The sides of the ring are covered with overlapping images of birds, and the crown is decorated with a floral winding arranged in the shape of a medallion with a central depiction of a lying animal. Researchers noticed a similar motif on a Carolingian brooch in the collections of the British Museum in London.
“We hypothesize, also on the basis of this analogy, that it is an image of Agnus Dei (the Lamb of God) and the peacocks surrounding it, which corresponds to our knowledge of the symbolism of the peacock as a symbol of the Resurrection,” Andrałojć said.
Researchers saw similar types of ornament weave on decorative candlesticks from the Kremsmünster abbey in Upper Austria.

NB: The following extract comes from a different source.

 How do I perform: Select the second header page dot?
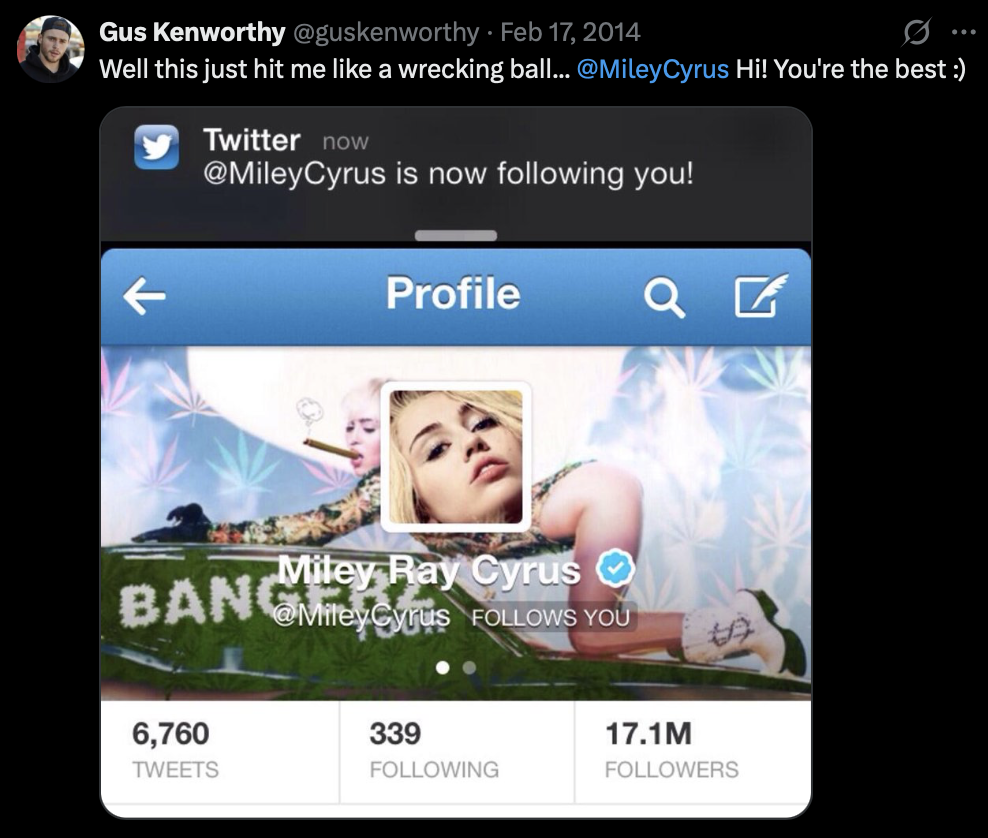[469, 667]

It remains an open question how such a valuable object reached Polish lands and when exactly it happened. The stronghold in Grzybowo existed from the 920s to the middle of the 11th century, which partly overlaps with the period, in which the ring was made.
“We cannot answer the question of how a product with such clear Christian iconography ended up in the stronghold in Grzybowo – whether it was a gift, a loot, or proof of belonging to a Christian community,” Andrałojć addeed.
The archaeologists hope that art historians will now analyse the object. The ring was found in 2003 by Mirosław and Małgorzata Andrałojć together with the archaeologist Mariusz Tuszyński, who at that time headed the research work in the stronghold in Grzybowo.